O ministro da Justiça, Ricardo Lewandowski, entregou ao presidente Luiz Inácio Lula da Silva sua carta de demissão e deve deixar oficialmente o comando da pasta nesta quinta-feira. Ele havia assumido o cargo em fevereiro do ano passado, poucos meses após se aposentar do Supremo Tribunal Federal (STF), onde construiu uma trajetória de quase duas décadas.

O governo ainda não anunciou quem ocupará definitivamente o posto. A tendência é que o secretário-executivo do Ministério da Justiça, Manoel Almeida, assuma interinamente o comando da pasta.

A saída de Lewandowski ocorre em um momento de forte centralidade do tema da segurança pública no debate nacional e também na América Latina. O país enfrenta o avanço de organizações criminosas, além de episódios recentes de violência relacionados a disputas entre facções.

O Ministério da Justiça é responsável por órgãos estratégicos do sistema de segurança, como a Polícia Federal (PF), a Polícia Rodoviária Federal (PRF) e a Força Nacional. Esta última costuma ser acionada para atuar em estados que enfrentam crises específicas ou necessitam de reforço emergencial no policiamento.

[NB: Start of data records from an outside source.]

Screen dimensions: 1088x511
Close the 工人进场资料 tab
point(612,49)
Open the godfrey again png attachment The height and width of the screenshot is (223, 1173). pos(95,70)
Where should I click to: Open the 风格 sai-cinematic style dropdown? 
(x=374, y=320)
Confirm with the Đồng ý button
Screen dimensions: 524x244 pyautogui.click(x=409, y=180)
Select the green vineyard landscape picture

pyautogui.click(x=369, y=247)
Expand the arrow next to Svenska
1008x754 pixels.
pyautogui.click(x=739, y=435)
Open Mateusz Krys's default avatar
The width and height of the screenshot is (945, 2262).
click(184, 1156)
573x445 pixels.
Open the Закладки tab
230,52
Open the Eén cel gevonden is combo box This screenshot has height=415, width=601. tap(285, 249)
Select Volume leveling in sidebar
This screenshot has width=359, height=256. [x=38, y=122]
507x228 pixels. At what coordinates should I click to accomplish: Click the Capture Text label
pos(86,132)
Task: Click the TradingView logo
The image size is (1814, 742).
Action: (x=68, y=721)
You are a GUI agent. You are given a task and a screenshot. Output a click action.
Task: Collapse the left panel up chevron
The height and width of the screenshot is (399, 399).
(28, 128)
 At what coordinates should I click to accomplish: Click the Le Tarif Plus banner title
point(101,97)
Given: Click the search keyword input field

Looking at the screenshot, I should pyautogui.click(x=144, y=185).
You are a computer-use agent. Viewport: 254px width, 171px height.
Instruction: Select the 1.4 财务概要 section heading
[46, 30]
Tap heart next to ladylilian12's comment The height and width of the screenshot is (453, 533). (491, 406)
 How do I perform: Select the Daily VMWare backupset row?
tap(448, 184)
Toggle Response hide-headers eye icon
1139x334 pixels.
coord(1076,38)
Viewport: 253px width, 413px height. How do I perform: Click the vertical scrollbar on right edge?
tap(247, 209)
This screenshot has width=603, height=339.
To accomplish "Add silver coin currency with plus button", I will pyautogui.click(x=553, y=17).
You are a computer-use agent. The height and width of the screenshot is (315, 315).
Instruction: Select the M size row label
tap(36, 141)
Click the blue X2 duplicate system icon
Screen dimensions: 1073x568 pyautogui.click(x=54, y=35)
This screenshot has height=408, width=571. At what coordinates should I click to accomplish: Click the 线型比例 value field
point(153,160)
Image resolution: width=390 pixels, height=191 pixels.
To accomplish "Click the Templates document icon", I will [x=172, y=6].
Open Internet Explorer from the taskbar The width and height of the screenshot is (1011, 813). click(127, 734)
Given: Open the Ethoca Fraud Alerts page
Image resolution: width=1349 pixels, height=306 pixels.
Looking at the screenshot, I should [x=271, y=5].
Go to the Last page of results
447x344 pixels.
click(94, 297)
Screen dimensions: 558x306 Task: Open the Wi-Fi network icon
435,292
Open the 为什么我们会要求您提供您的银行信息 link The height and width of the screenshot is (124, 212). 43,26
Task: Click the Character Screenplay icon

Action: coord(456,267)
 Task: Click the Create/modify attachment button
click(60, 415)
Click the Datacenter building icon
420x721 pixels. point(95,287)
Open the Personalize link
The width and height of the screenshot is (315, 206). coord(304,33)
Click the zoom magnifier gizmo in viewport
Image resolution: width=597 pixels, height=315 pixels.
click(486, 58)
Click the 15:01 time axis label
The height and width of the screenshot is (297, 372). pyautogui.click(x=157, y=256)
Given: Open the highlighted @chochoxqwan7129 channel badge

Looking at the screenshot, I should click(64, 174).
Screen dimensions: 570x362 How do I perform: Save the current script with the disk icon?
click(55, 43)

Antes de assumir o ministério, Ricardo Lewandowski acumulou passagens por diversas instituições de destaque no meio jurídico. Foi presidente do Conselho de Assuntos Jurídicos da Confederação Nacional da Indústria (CNI), do Observatório da Democracia da Advocacia-Geral da União (AGU) e do Tribunal Permanente de Revisão do Mercosul. Formado em direito pela Faculdade de São Bernardo do Campo, iniciou sua carreira jurídica em 1990.

Indicado ao Supremo Tribunal Federal em 2006 pelo então presidente Lula, Lewandowski permaneceu na Corte por 17 anos. Nesse período, atuou como revisor do julgamento do mensalão do PT e presidiu, no Senado Federal, a sessão que conduziu o processo de impeachment da ex-presidente Dilma Rousseff. Também foi relator de decisões de grande impacto institucional, como as que confirmaram a constitucionalidade da Lei da Ficha Limpa, a proibição do nepotismo no serviço público e a adoção de cotas raciais em universidades federais.

Durante a pandemia de Covid-19, relatou ações que autorizaram restrições a pessoas não vacinadas e determinaram que o governo federal apresentasse um plano nacional de enfrentamento da crise sanitária. Lewandowski se aposentou do STF em abril de 2023, encerrando sua atuação na Corte antes de assumir o Ministério da Justiça.